EL PASEANTE

Un lobo para el pobre

Los derechos son derechos nos gusten o no, y ese bloqueo desvelaba el enfado que acumulan los trabajadores del campo. Un conflicto con solución imposible

Los tractores, por la calle Pacífico

Los tractores, por la calle Pacífico / La Opinión

José Luis González Vera

José Luis González Vera

Que el hombre es un lobo para el hombre, me lo demostraron dos mujeres de mucho más de setenta años cuando, en un pueblo de la Serranía de Ronda, sincronizadas ambas con hechuras de comando militar, me golpearon las costillas en estéreo, con sus codos, apenas me acerqué al mostrador donde los organizadores de la verbena anunciaban una copa de vino gratis. Yo cultivaba, y en ello continúo, unos cien kilos de peso más que ambas y soy un metro más alto que la medida de una sobre los hombros de la otra; aún así, gracias a una estrategia de guerrilla que, estoy seguro, ni siquiera necesitaron hablar entre ellas, llegaron por delante de mí al altar verbenero donde servían aquel caldo dudoso. Una actitud quijotesca, si lo considero. Ante ellas se alzaba el gigante que podía impedirles ese objetivo de regresar a casa, o a la residencia, sin haber gastado un céntimo, por más que aquel bebedizo albergara un mucho de quimera y una leve actitud y color de tinto manifiestamente muy mejorable. Decidí que el resto de la mañana, me ampararía bajo mi natural aristocrático y mis Bacardí-Cola pagados en una barra pacífica donde se intercambiaban mercancías por billetes, con ambiente ajeno, aunque contiguo, al de aquel combinado de gratuidad y señoras mayores impulsadas por un Rocinante interior de ofertas. Recuerdo que, entre giros y volteos de pasodoble, y nunca antes del tercer o cuarto cubata, modifiqué aquella frase tan severa de Terencio y concluí que el pobre siempre será un lobo para el pobre. Cosas de la necesidad ya sea verificable o tan imaginaria como esa condición de vino que aquellas damas creían que estaban disfrutando, al tiempo que campaneaban sus caderas, de compás a varios compases después. Celebraban una de esas victorias populares idéntica, verbigracia, a la de conseguir que el carrito del súper llegue el primero a la caja cuya apertura anuncia el altavoz para evitar una guerra civil entre clientes que ya bufan, auto-convencidos de que su fila nunca se mueve por culpa de los demás.

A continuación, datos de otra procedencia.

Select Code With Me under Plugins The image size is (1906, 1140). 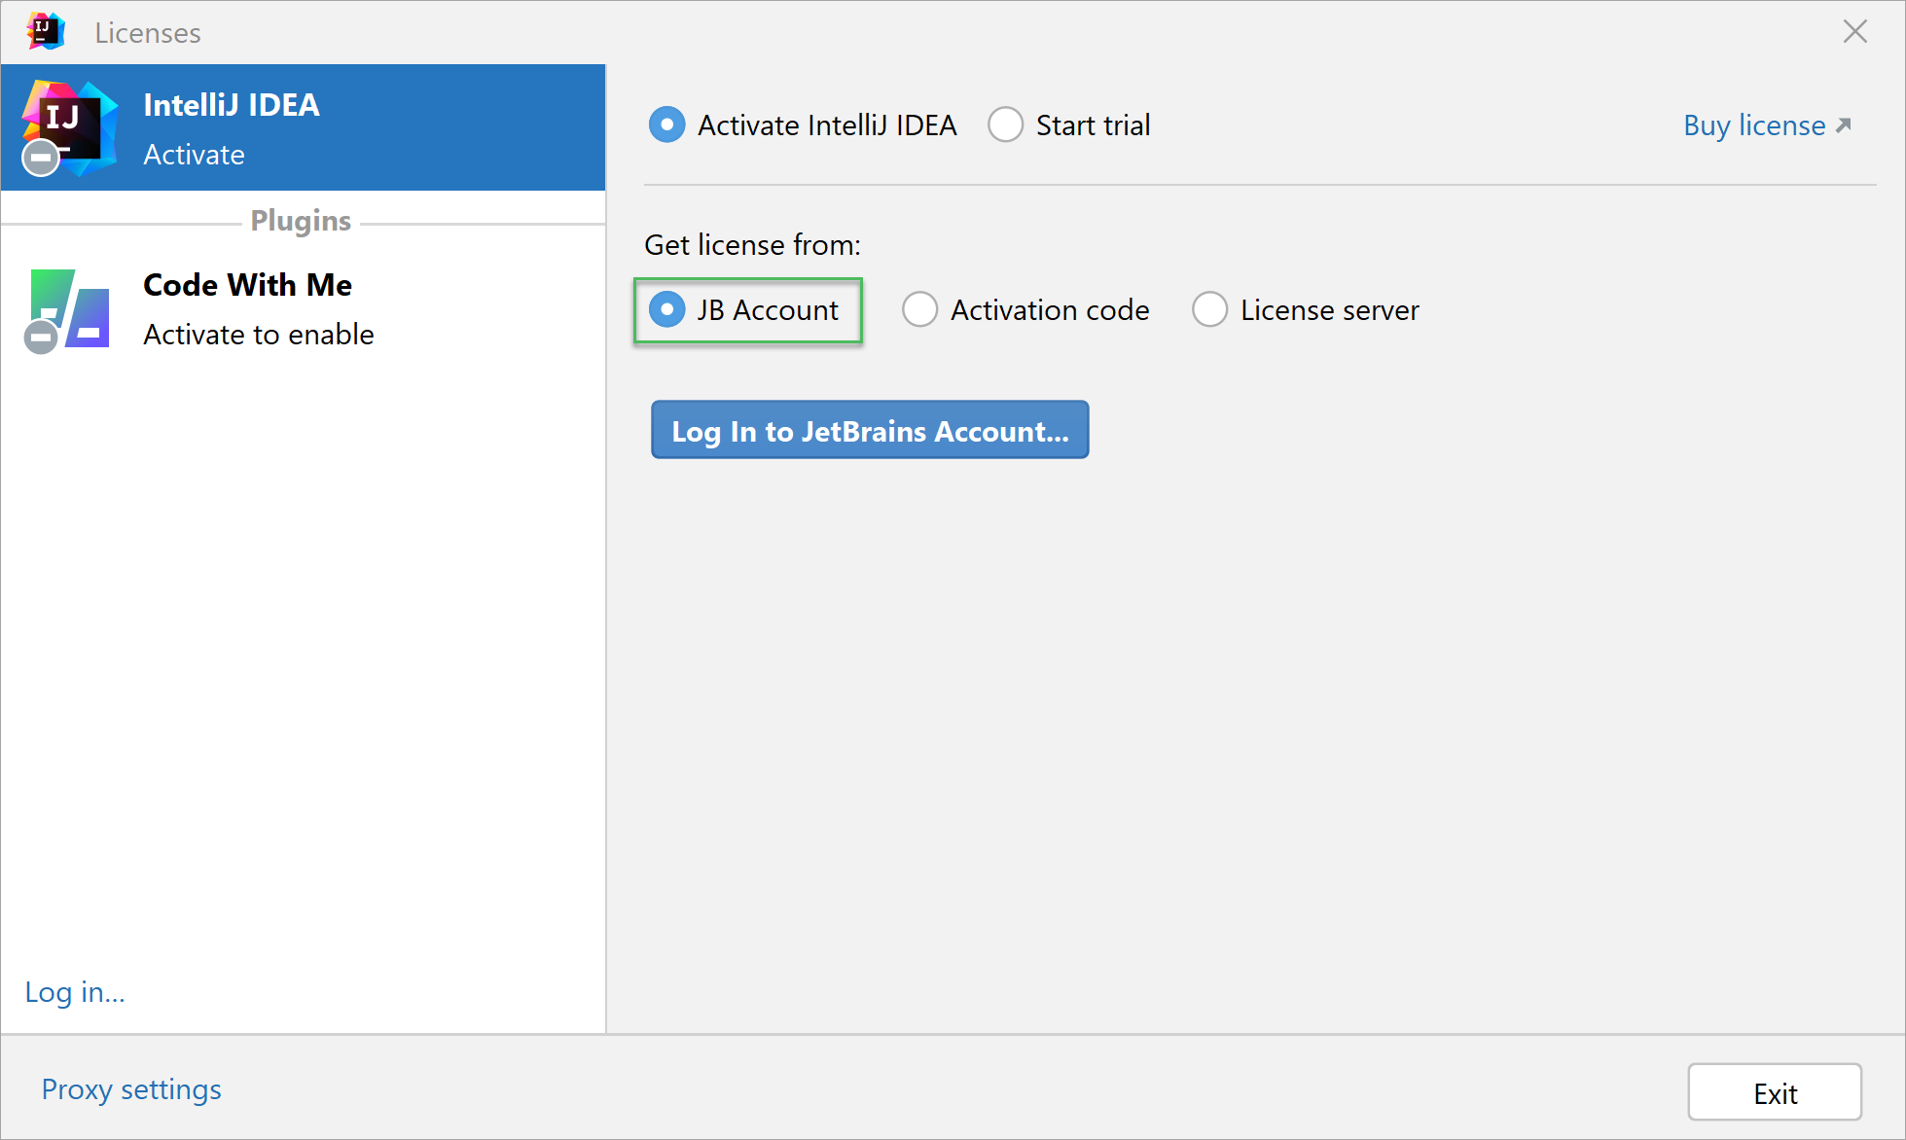point(302,309)
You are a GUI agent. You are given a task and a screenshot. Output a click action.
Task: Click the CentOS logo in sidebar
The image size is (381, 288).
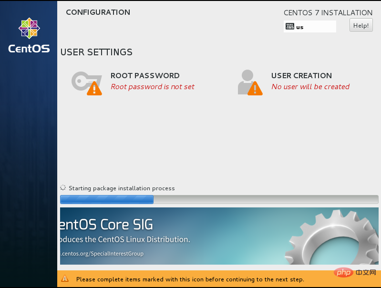point(29,28)
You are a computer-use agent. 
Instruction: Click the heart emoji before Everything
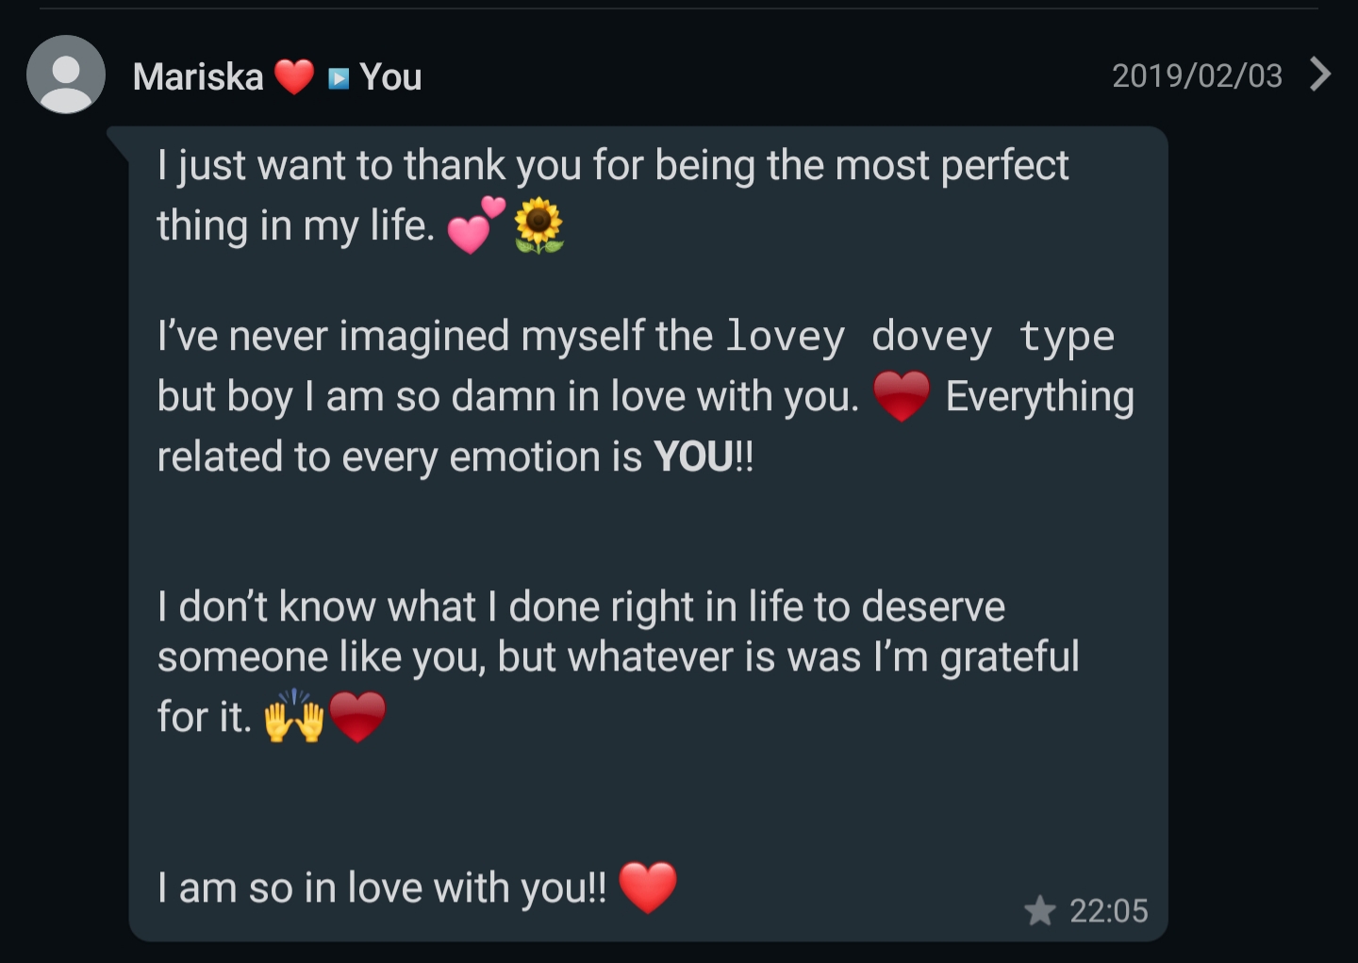point(902,396)
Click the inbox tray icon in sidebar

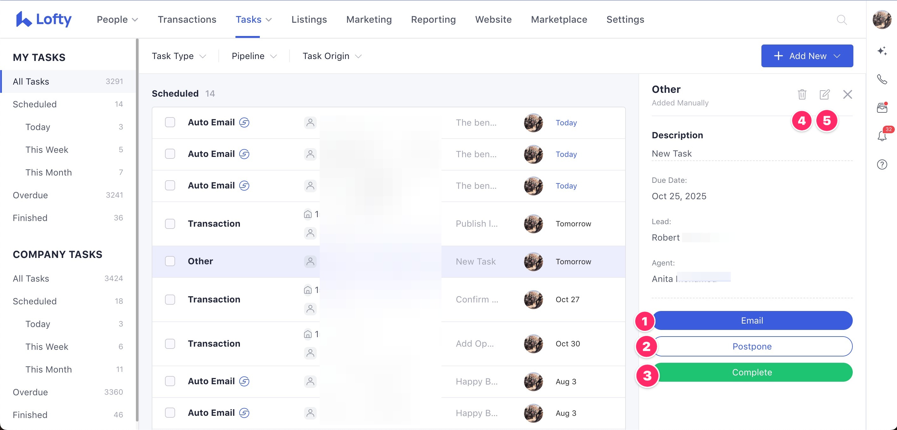(882, 108)
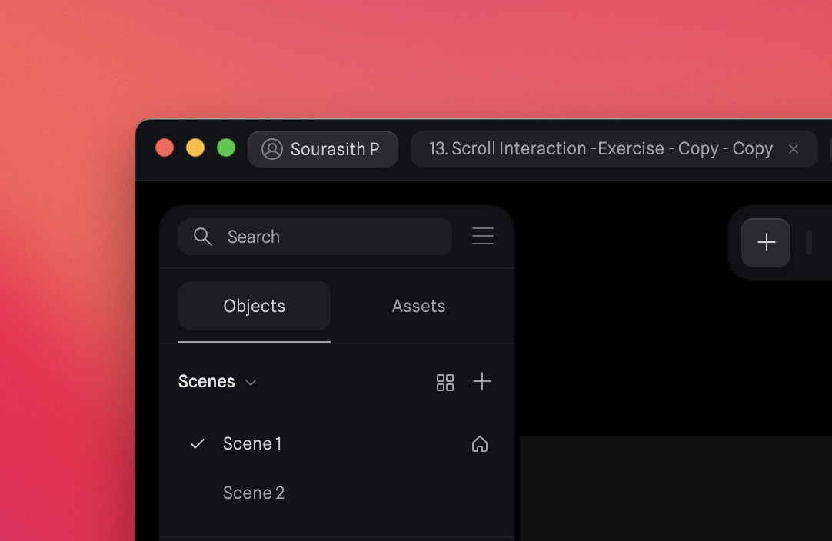Collapse the Scenes section with its chevron
This screenshot has width=832, height=541.
tap(250, 382)
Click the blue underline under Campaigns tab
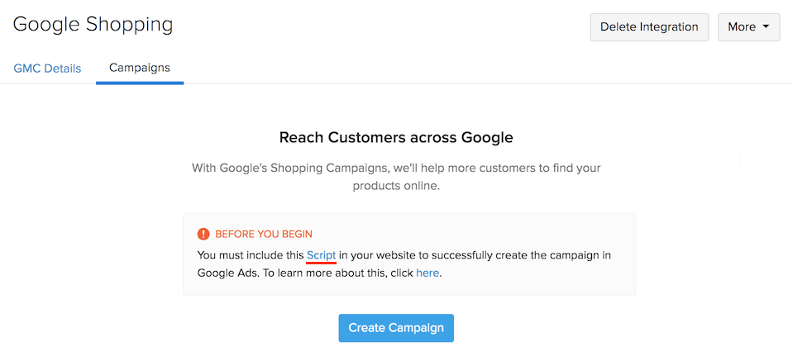 pos(140,83)
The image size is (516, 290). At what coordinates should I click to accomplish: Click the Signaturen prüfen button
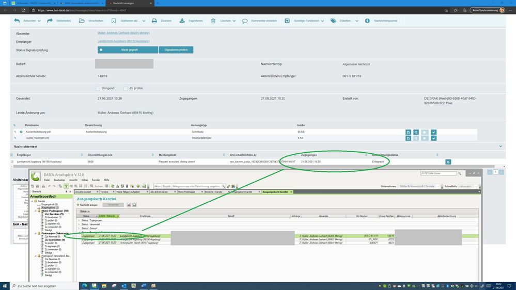click(x=176, y=50)
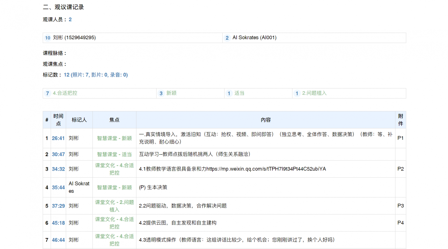Image resolution: width=448 pixels, height=249 pixels.
Task: Click the 课堂文化 - 2.问题植入 focus label
Action: 114,206
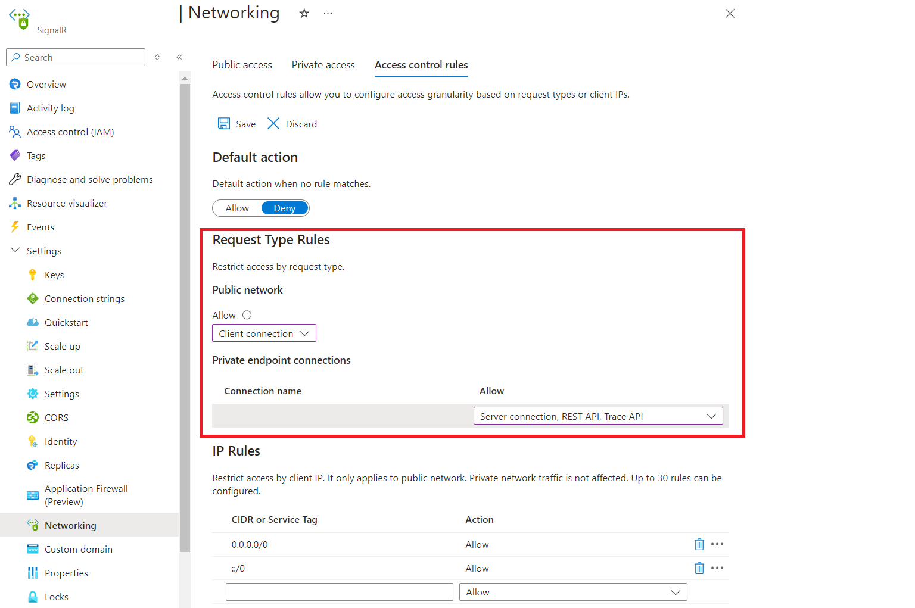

El martes pasado, tuve que ir corriendo para sustituir a mi hija en el colapso de tráfico que se formó en el Paseo de los Curas a causa del cruce de tractores en la vía pública, a la altura de Alameda de Colón. Mi hija acudió a pie a la cita médica que tenía programada. Nada grave y sólo una anécdota por la hora que me costó llegar hasta un aparcamiento. Podría haber enviado al lacayo para un menester tan trivial, pero soy así de respetuoso con el servicio y, además, preferí que se ocupase, junto con el conjunto de asistentes, en la limpieza de la piscina de invierno y en el cepillado de los caballos de monta y cría. En efecto, contemplé conductores que reflejaban ese gesto compungido de quien tiene que buscarse la vida mediante una agenda y una clientela a la que está dejando plantada, tan semejante al rictus de amargura del que siente un apretón en los intestinos que, en esos mismos minutos de secuestro con permiso de la autoridad, se habían habituado a realizar una descarga en el retrete de la oficina, tras el café y el primer cigarrito de la mañana. Los derechos son derechos nos gusten o no, y ese bloqueo desvelaba el enfado que acumulan los trabajadores del campo. Un conflicto con solución imposible. Sobre la mesa de negociación, si es que la hay, no sólo se plantean cuestiones tan razonables como que los productos que lleguen a la UE cumplan las mismas exigencias fito-sanitarias que los frutos autóctonos, sino que esta colisión se entabla entre concepciones opuestas de la producción rural, el mercado, el consumo y la ecología. Es incompatible un proteccionismo a la francesa con el desarrollo social de áreas donde el hambre genera emigración hacia nuestras orillas, tal como son antagónicas la defensa de la actividad agropecuaria, concebida como exclusivo imperio humano, y la conservación de una naturaleza considerada exterminable. Movilizaciones legítimas, de esas que fastidian a quienes no se dan un garbeo en el yate para despejarse de tanta ordinariez ambiente.